Anyway, started and had to immediately take choke off, running at high speed misses and pops. Exhaust smelled funny, burned the eyes, like running too rich.

Now, if I reduce the speed jussssst slightly (and all the way down to idle), it runs smooth and sweet. Or if I run it wide open and engage the mower deck, smooths right out and runs fine. 

I'm pretty certain it's the carb that either got some dirt in it or gummed up, and I added a fair amount of SeaFoam AND MMO, mowed the entire yard but haven't started it since Friday and don't know yet if that had any effect. (I find it usually has to set a spell to dissolve the gum).

Wondering if there is a circuit in these carbs that only is effected at full, top speed? (And even then, why would it smooth out at full speed when under load?)

Anyone have any ideas?

26 hp Briggs Pro engine, mid-grade gas (with Ethanol), Regency less than a year old. Dealer serviced last summer after 5 hours and cleaned carb, was running fine until around mid September when the problem started; it was put away for the winter shortly thereafter.


----------



## jhngardner367 (Apr 5, 2011)

There should be a high-speed adjustment on it. post the engine #s,and we can find out.


----------



## ftorleans1 (Jul 12, 2009)

Sounds like your high speed circuit is feeding too much fuel. It will smooth out when you engage the deck because the engine is being put under a load so therefore it needs more fuel to keep running. The old Briggs Twin II engines would suffer this with the carb design they had. The engine would lope until enough load was applied then it would smooth out. You might want to siphon the possible bad fuel from your tank and try with fresh fuel.


----------



## Country Boy (Mar 18, 2010)

Had a Simplicity with a Briggs run rich last summer. Finally traced the problem to the wrong air filter being installed. Some have a deeper air filter that allows more air through, and he had the thinner air filter with shorter pleats that was acting like a mild choke on the unit. It would run great with the air filter off and sputter a bit with it on. Swapped to the correct air filter and the problem went away.


----------



## enigma-2 (Aug 16, 2012)

Follow up. Did a standard cleaning, but still had problems. Had the local dealer run the carb though his ultrasonic carb cleaner. That fixed it, running like new now.
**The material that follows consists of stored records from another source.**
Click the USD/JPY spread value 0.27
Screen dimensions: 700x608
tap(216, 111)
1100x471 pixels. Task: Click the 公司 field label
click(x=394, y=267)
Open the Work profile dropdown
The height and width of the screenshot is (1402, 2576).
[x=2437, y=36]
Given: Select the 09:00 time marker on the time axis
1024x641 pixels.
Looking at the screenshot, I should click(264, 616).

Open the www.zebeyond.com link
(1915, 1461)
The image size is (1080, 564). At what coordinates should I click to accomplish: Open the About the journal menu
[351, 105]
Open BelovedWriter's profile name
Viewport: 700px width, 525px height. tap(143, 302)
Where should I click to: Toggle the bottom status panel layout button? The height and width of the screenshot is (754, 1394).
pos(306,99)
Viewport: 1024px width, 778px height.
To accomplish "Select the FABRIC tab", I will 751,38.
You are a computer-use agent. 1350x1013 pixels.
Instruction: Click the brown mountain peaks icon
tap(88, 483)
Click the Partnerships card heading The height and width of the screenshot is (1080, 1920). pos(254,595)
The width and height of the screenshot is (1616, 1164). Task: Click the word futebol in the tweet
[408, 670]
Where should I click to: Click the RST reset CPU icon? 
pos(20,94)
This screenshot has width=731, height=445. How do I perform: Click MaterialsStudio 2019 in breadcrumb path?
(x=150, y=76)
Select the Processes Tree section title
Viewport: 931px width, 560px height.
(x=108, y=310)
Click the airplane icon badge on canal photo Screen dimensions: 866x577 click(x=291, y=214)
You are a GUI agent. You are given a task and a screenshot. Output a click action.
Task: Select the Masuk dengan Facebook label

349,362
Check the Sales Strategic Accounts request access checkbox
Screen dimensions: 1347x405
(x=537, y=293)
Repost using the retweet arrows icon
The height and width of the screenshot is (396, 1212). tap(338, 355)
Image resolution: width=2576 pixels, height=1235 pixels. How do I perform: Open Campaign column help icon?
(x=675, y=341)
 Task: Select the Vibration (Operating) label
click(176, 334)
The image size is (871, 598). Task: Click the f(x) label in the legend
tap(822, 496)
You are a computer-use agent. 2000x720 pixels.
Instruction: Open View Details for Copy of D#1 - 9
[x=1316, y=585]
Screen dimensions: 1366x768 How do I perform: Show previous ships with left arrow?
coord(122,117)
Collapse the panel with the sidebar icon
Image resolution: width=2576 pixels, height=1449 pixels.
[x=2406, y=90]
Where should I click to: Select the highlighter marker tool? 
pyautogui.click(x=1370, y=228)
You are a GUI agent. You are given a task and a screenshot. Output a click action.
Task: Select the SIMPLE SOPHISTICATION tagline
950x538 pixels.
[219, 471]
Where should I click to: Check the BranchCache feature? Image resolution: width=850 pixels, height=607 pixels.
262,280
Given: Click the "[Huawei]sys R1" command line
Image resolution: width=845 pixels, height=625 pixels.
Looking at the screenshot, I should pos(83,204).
Been using mid grade, dealer recommended I go to high test for this engine (CARB compliant) and the particular station where I buy my gas (Marathon). His reckoning is, these new carbs have much smaller ports that clog quicker. Also recommended I switch from StaBol Ethanol to SeaFoam (which I was also using). 

He also told me which gas stations in the area to avoid. 

Dirty gas and/or too much Ethanol, judging from the number of ruined engines he's sees from certain brands of gasoline. (He thinks that certain stations are not advertising it, but are using more then 10% Ethanol, as a profit increaser, because he sees not just valves burnt, but pistons burned through as well).


----------